Die einfachste Möglichkeit, den Gipfel zu erreichen, ist die Benutzung der Seilbahn, deren Talstation am östlichen Ende von Trapani liegt und die auch Räder mitnimmt. Für die sportlichere Variante, den Berg selbst zu erobern, gibt es mehrere Möglichkeiten. Im Folgenden wird eine Streckenführung beschrieben, die sich gegen den Uhrzeigersinn um den Berg herumwindet und damit nach allen Seiten Aussichten ermöglicht.


Zunächst muss das Stadtzentrum von Trapani durchfahren werden, bevor die vorgeschlagene Route der Landstraße entlang des Südhangs des Berges folgt. Ganz oben kann man bereits die mittelalterliche Befestigung des Berggipfels erkennen:

Dort oben sind (angeblich) viele gewesen. In mythischer Vorzeit nicht nur der namensgebende Halbgott Eryx (Sohn von Aphrodite), sondern auch Aeneas auf der Suche nach einer neuen Heimat. Historisch belegt sind die Elymer, die auch das benachbarte Segesta gegründet haben.

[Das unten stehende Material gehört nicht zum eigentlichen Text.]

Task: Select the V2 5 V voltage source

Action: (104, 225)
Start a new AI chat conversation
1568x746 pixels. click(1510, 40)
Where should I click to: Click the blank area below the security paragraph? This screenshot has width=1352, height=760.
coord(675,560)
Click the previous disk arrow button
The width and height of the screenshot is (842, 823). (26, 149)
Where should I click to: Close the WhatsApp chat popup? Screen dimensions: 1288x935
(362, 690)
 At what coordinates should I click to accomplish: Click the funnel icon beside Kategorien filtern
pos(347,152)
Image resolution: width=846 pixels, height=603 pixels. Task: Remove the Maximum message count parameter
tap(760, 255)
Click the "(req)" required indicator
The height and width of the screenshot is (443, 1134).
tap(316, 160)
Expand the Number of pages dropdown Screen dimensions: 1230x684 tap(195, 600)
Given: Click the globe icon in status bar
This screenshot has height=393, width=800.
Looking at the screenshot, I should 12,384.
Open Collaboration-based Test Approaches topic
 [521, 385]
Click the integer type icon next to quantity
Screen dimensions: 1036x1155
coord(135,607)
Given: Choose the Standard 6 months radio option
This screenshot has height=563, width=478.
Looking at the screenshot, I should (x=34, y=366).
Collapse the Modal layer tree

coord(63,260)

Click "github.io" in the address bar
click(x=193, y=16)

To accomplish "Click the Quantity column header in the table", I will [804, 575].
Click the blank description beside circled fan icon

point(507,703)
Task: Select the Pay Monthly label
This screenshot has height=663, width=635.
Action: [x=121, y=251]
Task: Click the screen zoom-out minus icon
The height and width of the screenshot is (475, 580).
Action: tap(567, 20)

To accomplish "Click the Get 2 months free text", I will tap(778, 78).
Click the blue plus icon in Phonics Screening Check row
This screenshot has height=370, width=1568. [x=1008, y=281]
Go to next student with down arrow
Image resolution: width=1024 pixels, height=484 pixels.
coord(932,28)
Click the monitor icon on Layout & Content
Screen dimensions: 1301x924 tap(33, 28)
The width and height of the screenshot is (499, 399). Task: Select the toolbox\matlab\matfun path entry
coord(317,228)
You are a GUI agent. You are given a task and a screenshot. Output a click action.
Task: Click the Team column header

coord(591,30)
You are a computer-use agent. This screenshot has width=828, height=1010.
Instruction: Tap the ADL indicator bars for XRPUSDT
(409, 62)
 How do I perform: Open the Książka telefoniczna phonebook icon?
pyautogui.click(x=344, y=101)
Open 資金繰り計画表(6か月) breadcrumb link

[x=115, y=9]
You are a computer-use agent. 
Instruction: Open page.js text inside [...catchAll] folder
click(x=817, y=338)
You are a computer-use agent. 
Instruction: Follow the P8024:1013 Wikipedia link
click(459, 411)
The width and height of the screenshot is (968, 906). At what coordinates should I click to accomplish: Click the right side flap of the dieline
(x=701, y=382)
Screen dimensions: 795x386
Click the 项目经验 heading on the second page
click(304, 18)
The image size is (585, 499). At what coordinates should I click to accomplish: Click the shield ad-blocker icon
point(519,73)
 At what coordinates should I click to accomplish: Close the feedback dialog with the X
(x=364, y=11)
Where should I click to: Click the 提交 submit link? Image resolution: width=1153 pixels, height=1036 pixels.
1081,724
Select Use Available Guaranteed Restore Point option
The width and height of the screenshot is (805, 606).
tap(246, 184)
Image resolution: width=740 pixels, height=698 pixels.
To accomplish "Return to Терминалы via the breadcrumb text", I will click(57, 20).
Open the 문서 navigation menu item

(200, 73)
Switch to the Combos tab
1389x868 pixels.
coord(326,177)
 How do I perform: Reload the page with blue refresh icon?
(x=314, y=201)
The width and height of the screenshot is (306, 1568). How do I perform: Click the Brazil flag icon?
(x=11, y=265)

Danach kamen Karthager und Römer. Zwischen ihnen fand der erste punische Krieg ganz in der Nähe sein Ende, als die Karthager 241 v. Chr. von Marettimo aus mit ihrer letzten Flotte vergeblich versucht haben, den Belagerungsring der Römer um Trapani und Erice zu durchbrechen. Fast 1500 Jahre später haben die Normannen den Berg neu besiedelt und damit die mittelalterliche Stadt geschaffen, die heute das Ziel vieler Besucher ist.
Nach wenigen Kilometern biegt man nach links auf eine kleine Nebenstraße ab. Nun wird die Ostseite des Berges umrundet, teilweise mit kurzen steilen Anstiegen. Dort wo die Straße in einen Feldweg übergeht, öffnet sich zum ersten Mal einen Blick auf die Nordküste.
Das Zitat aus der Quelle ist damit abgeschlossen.